* Source text
— begin —
Augustine’s Commentary: http://www.ccel.org/ccel/schaff/npnf107.iii.lxxi.html

A sermon by Martin Luther on Pentecost: http://www.lectionarycentral.com/pentecost/LutherGospel.html

William Loader: http://wwwstaff.murdoch.edu.au/~loader/MtEaster6.htm and http://wwwstaff.murdoch.edu.au/~loader/wind.htm

Interesting article on worship in the 4th Gospel: http://findarticles.com/p/articles/mi_m0LAL/is_3_36/ai_n26964923/?tag=content;col1

Tony Campolo: http://www.csec.org/csec/sermon/campolo_4001.htm

Prayer

Most Holy God, the Word of life comes forth from you in the communion of your Holy Spirit. Bring together in perfect unity the people you have redeemed and make us one as you are in Christ and Christ is in you, that the world may believe that you have sent this Christ, the beginning and end of all creation, the Alpha and Omega, the first and the last, who lives and reigns with you in the unity of the Holy Spirit, God for ever and ever. Amen.

From Prayers for Sunday and Seasons, Year C, Peter J. Scagnelli, LTP, 1992.
Some Thoughts

In this the last of Jesus’ teachings to his disciples the topics focus upon the issues of leadership that will be present upon his leaving.

Jesus is concerned pastorally for his followers. In part because his followers understand death’s victory. We must remember at this time there is NO victory over death. They look at the oncoming trial and sure death sentence at the end. They perhaps see it as the end of the movment, the end of the work towards the kingdom, the end of their own ministries, the end of a friend’s life, the end of (dare we say) hope.

In the immortal words of Jim Morrison and the Doors:

This is the end

Beautiful friend

This is the end

My only friend, the end



Of our elaborate plans, the end

Of everything that stands, the end

No safety or surprise, the end

I'll never look into your eyes...again



It hurts to set you free

But you'll never follow me

The end of laughter and soft lies

The end of nights we tried to die



This is the end



This is a really creepy song but it captures and tells of the reality that life’s pleasures will not keep death from its work. So Jesus is combating the very real understanding of death’s finality. Jesus offers them this understanding, He “demands that they have faith in him” and that this is more than a request but a necessary piece of participation in the victory over death that is to come. (R. Brown, John, Anchor Bible, vol II, 624)
— end —
* Source material
— begin —
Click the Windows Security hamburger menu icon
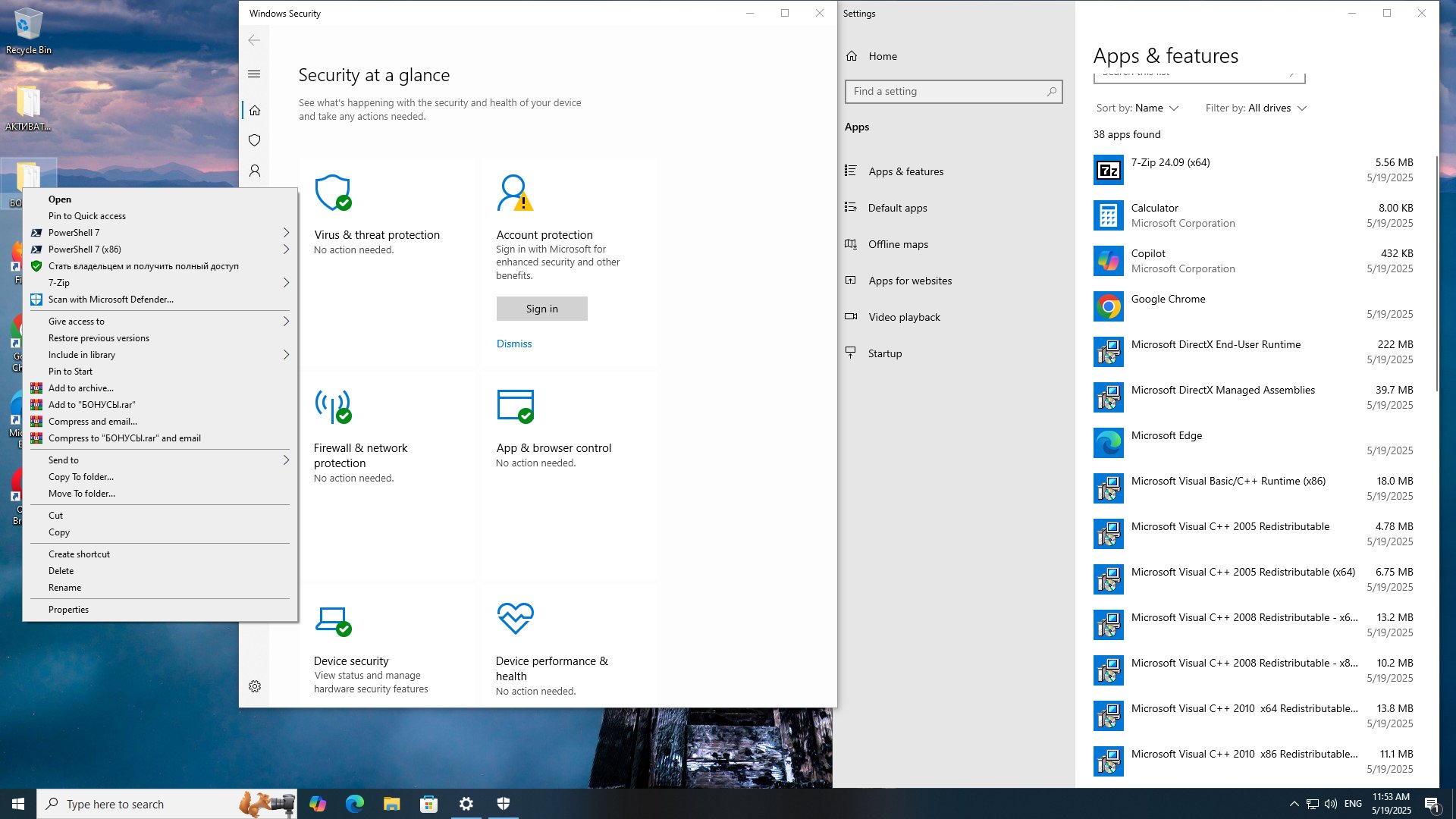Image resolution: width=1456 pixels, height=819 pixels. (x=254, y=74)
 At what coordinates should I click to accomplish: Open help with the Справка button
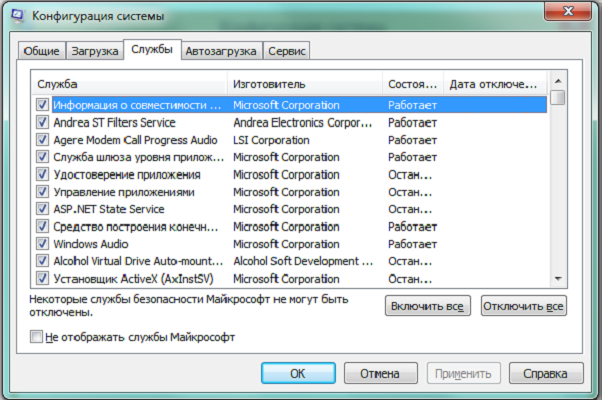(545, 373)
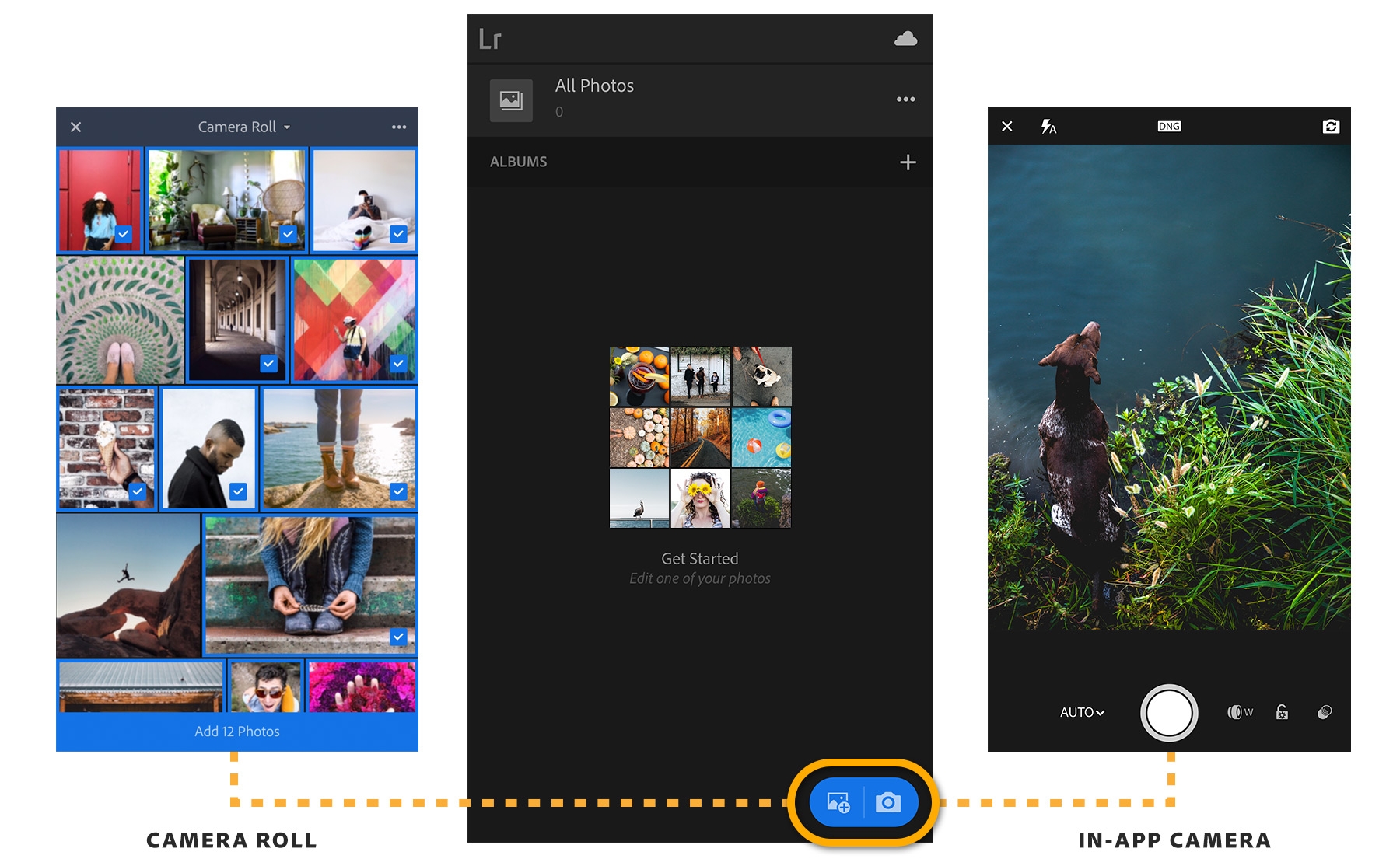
— end —
* Written task
Can you rewrite the stretch of the source text from "Tony Campolo: http://www.csec.org/csec/sermon/campolo_4001.htm" through "Scagnelli, LTP, 1992.", with "unity" changed to "oneness"?

* The answer
Tony Campolo: http://www.csec.org/csec/sermon/campolo_4001.htm

Prayer

Most Holy God, the Word of life comes forth from you in the communion of your Holy Spirit. Bring together in perfect oneness the people you have redeemed and make us one as you are in Christ and Christ is in you, that the world may believe that you have sent this Christ, the beginning and end of all creation, the Alpha and Omega, the first and the last, who lives and reigns with you in the oneness of the Holy Spirit, God for ever and ever. Amen.

From Prayers for Sunday and Seasons, Year C, Peter J. Scagnelli, LTP, 1992.